# Exercise data
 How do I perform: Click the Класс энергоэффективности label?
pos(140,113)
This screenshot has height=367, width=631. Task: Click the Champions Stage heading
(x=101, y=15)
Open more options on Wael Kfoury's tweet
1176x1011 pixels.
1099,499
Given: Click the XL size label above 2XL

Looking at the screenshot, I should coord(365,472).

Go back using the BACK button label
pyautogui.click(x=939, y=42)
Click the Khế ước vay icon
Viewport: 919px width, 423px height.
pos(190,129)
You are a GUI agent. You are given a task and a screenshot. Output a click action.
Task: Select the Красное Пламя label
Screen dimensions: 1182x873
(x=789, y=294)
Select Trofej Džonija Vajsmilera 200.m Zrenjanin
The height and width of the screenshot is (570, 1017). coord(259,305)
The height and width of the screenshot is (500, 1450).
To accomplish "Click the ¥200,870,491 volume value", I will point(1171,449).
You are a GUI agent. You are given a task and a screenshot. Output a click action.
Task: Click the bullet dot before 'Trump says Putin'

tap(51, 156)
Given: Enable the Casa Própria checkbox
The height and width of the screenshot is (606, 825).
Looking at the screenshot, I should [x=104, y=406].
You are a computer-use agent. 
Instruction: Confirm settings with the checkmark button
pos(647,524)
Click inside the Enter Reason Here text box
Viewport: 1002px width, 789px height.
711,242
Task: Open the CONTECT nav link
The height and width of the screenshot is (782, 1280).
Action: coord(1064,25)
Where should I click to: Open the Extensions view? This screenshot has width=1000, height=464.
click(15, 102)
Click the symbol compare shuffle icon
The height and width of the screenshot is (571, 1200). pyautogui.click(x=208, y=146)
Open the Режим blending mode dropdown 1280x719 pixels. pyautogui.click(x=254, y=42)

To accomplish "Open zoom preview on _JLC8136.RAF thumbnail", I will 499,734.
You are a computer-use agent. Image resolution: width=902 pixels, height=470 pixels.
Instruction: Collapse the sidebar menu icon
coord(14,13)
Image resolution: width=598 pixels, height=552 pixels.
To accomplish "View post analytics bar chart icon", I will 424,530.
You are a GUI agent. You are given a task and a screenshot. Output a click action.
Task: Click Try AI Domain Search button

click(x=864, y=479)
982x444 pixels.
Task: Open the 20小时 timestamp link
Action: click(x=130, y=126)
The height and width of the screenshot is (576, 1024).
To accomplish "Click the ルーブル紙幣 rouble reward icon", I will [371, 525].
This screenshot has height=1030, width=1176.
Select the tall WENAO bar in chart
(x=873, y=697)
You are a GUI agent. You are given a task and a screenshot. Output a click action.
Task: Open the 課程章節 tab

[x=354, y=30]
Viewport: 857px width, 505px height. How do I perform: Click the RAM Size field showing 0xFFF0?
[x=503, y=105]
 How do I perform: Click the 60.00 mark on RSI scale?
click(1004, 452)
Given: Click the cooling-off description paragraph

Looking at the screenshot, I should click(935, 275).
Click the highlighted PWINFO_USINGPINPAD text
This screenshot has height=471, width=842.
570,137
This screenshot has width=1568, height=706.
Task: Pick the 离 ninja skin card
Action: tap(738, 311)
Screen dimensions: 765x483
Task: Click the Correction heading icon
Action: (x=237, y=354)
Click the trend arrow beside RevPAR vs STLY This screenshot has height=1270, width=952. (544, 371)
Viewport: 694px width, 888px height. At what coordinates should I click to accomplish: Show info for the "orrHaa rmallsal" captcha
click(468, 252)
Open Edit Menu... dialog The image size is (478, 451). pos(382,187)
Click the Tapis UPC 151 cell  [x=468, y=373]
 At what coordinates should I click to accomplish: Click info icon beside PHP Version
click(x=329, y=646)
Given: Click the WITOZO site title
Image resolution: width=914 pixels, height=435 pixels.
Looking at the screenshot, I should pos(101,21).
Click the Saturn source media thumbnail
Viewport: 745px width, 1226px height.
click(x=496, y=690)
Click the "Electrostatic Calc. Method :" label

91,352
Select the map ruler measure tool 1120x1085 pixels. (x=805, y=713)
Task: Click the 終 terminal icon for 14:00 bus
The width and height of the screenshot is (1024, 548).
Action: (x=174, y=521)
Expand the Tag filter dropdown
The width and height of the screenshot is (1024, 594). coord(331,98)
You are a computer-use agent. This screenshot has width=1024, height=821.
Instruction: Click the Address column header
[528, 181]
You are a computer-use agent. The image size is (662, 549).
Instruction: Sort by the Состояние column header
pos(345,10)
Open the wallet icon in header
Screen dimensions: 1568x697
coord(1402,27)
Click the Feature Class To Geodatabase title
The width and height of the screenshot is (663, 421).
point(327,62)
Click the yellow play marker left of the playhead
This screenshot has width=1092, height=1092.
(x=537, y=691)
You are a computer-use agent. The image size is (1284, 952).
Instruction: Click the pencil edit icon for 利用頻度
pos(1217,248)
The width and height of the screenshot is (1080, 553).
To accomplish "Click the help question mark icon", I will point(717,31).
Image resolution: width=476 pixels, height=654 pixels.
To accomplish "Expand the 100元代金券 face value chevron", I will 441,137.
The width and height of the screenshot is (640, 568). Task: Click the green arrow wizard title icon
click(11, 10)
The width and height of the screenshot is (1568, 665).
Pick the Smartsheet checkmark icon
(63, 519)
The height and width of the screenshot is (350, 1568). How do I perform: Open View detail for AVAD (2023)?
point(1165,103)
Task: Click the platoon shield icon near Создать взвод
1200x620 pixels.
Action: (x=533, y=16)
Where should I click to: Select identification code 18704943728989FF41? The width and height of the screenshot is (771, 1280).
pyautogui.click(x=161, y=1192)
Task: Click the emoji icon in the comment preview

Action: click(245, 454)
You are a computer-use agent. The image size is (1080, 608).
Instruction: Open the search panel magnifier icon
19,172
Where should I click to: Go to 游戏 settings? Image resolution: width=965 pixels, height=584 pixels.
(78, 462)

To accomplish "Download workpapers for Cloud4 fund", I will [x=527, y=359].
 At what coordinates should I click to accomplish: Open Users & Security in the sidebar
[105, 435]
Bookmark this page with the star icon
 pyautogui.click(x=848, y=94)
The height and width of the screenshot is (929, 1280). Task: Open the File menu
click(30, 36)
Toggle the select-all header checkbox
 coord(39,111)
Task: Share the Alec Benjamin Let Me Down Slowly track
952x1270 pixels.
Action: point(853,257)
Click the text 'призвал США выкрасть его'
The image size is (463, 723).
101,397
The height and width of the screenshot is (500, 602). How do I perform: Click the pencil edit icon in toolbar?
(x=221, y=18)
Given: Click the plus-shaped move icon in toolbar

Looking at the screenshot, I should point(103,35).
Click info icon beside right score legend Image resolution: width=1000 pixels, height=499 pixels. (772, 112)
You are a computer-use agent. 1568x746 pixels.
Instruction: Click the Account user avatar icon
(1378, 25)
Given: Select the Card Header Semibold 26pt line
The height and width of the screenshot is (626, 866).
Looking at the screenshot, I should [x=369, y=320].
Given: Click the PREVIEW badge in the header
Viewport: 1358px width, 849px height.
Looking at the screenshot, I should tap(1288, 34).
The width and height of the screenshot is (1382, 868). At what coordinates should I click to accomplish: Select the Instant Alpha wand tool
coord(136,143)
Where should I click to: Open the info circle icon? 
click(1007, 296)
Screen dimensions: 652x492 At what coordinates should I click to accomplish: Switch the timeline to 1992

# Aim of the exercise
Find each line in the records above that contains "value", and copy it.

# Answer
To accomplish "Click the ¥200,870,491 volume value", I will point(1171,449).
To accomplish "Expand the 100元代金券 face value chevron", I will 441,137.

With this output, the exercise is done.